Bis 2007 passierte wieder nichts
Bis Anfang 2007 passierte wieder nichts. Die NATO-Staaten reagierten nicht. Sie
argumentieren: Zusammen mit dem AKSE-Abkommen seien 1999 die Istanbuler Verpflichtungen
eingegangen worden. Damit habe sich Russland zum Rückzug seiner Truppen aus Moldawien und
Georgien verpflicht. Dieser sei noch nicht abgeschlossen. Erst dann sei eine Ratifizierung
möglich. Die Istanbuler Verpflichtungen kennen ein solches zeitliches Junktim jedoch
nicht. Es wurde erst 6 Monate nach Istanbul geschaffen, als sich die NATO-Außenminister
aus Protest gegen den 2.Tschetschenienkrieg in Florenz darauf festlegten, das
AKSE-Abkommen erst zu ratifizieren, wenn der Abzug Russlands aus Georgien und Moldawien
umgesetzt sei.
Russland akzeptierte diese Argumentation nie. Dem zeitlichen Junktim habe Russland nie
zugestimmt. Russland habe den Abzug politisch, aber nicht rechtlich verbindlich zu einem
bestimmten Termin zugesagt. Es habe seine Abzugsverpflichtungen mittlerweile zum größten
Teil erfüllt. Mit Georgien habe man sich auf einen Stationierungsvertrag und den Abzug
bis 2008 geeinigt und diesen auch bereits großteils umgesetzt. In Moldawien gebe es nur
noch wenige Hundert Soldaten. Sie bewachen ein riesiges Munitions- und Waffendepots, das
keinesfalls unbeaufsichtigt bleiben könne.

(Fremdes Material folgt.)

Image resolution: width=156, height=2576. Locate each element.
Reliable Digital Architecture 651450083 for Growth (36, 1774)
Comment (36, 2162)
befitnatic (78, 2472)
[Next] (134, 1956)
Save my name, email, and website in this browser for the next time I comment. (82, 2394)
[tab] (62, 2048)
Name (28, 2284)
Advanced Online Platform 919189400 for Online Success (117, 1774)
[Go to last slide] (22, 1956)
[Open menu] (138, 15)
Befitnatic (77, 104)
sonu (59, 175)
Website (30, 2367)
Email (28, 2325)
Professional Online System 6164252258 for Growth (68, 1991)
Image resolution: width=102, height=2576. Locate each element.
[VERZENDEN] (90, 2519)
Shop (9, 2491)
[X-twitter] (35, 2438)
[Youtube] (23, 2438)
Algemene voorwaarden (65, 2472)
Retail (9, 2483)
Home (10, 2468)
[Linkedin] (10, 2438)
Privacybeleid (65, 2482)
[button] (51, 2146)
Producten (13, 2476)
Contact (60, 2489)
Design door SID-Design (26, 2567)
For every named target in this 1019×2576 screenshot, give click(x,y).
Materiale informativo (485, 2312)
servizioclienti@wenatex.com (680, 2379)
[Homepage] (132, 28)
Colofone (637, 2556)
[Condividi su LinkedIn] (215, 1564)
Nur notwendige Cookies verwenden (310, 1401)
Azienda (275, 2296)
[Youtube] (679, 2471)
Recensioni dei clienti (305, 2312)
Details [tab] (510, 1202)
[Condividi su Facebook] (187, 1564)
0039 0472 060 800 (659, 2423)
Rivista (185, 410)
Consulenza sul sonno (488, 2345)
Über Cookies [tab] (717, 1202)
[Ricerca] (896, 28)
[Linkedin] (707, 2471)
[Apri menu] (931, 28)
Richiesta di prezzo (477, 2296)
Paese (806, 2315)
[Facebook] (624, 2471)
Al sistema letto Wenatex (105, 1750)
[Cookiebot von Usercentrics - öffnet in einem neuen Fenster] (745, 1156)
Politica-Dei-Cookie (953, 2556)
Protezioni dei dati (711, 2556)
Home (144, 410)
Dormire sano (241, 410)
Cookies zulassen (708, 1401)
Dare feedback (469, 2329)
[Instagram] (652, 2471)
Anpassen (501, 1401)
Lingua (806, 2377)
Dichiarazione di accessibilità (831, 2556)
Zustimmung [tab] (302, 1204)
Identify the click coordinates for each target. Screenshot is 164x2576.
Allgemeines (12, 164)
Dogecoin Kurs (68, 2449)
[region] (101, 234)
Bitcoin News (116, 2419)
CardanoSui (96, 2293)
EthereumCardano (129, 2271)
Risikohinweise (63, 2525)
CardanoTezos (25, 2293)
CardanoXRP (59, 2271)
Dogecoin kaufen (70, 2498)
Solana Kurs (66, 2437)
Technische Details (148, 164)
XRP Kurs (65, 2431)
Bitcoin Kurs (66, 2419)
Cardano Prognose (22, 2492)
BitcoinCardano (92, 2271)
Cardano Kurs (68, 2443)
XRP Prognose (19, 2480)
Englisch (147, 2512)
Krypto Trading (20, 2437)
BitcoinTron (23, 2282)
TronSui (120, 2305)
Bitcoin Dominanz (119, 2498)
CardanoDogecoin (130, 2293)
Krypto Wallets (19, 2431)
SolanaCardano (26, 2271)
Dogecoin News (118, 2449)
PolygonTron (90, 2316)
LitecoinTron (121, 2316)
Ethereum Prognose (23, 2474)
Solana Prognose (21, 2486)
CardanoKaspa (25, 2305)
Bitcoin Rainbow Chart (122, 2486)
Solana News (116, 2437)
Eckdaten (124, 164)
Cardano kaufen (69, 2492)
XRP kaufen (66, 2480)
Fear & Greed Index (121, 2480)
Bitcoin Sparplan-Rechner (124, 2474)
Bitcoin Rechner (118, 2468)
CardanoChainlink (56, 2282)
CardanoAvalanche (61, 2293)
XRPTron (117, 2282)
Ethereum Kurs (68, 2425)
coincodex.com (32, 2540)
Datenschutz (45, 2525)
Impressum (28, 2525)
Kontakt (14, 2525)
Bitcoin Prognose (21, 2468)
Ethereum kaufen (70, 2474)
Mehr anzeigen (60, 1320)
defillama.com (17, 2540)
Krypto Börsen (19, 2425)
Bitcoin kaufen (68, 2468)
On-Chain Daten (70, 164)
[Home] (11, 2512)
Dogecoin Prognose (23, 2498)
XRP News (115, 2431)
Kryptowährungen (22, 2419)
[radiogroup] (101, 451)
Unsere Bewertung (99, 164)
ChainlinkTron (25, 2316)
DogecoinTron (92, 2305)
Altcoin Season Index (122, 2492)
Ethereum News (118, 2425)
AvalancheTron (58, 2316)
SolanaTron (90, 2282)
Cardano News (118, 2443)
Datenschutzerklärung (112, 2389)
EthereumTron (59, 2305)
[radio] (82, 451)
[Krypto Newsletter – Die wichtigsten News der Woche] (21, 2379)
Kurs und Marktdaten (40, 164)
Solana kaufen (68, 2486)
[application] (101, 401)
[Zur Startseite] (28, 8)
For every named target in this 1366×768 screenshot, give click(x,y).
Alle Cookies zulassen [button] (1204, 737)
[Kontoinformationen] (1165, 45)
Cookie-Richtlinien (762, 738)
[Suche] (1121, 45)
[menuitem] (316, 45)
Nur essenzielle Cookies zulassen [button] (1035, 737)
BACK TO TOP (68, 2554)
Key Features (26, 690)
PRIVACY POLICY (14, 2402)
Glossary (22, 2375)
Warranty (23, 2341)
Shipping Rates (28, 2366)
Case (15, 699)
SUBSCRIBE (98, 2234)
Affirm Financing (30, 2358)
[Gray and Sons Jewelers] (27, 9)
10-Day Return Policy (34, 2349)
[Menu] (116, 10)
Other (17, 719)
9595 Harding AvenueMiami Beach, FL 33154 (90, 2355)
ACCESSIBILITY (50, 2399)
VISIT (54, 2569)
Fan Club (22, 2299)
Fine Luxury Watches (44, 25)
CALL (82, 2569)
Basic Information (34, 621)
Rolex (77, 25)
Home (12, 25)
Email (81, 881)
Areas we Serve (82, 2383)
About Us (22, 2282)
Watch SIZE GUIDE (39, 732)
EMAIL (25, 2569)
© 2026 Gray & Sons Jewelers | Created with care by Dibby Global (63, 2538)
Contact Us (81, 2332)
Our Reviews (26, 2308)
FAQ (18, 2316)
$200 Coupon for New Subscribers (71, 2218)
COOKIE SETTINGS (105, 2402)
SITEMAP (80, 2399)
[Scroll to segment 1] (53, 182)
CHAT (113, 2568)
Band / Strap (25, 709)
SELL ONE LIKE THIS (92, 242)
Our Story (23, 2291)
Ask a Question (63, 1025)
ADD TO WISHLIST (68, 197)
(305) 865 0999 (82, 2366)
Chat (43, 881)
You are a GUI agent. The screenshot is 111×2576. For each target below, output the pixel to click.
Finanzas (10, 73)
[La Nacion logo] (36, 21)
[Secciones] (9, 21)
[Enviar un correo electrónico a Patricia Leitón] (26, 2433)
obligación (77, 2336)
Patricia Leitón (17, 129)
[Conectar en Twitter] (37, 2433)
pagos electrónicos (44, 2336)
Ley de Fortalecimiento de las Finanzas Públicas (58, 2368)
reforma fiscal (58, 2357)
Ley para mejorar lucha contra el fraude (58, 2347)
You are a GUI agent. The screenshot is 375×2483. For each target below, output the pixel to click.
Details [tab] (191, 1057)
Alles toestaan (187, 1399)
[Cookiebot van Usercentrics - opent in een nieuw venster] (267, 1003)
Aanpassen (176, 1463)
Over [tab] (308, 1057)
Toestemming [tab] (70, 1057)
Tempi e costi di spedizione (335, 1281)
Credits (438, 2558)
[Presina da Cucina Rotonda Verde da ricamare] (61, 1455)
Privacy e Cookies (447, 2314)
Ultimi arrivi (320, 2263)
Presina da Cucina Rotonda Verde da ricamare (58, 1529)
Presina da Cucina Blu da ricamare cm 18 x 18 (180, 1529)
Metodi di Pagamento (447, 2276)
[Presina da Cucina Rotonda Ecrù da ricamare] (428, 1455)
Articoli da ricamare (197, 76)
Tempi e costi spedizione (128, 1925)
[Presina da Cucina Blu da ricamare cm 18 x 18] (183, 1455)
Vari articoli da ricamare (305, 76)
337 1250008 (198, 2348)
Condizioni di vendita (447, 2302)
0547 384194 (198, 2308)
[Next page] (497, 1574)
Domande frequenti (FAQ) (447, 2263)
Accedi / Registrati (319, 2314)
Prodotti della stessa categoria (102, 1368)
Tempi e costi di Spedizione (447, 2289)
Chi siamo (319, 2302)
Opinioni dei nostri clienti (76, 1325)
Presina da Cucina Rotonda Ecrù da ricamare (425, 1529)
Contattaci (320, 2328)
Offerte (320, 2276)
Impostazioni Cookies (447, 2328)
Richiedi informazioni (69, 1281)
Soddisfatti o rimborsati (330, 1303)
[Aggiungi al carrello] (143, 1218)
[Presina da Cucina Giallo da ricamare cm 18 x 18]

Washington zeigt wenig Interesse
Innerhalb der NATO gibt es unterschiedliche Auffassungen darüber, ob Russland genug
getan hat, um mit der Ratifizierung des AKSE-Vertrages zu beginnen. Deutschland würde
akzeptieren, dass eine zeitlich begrenzte, per Vertrag geregelte Anwesenheit russischer
Truppen in Georgien und Moldawien kein Hindernis für die AKSE-Ratifizierung darstellt.
Allerdings ist dies Berlin keinen Streit in der NATO wert. Im Bündnis aber machen die USA
und andere NATO-Staaten einen vollständigen Abzug aller russischen Soldaten zur
Voraussetzung für den Beginn der westlichen Ratifizierung. Washington zeigt darüber
hinaus wenig Interesse an vertraglich vereinbarter Rüstungskontrolle.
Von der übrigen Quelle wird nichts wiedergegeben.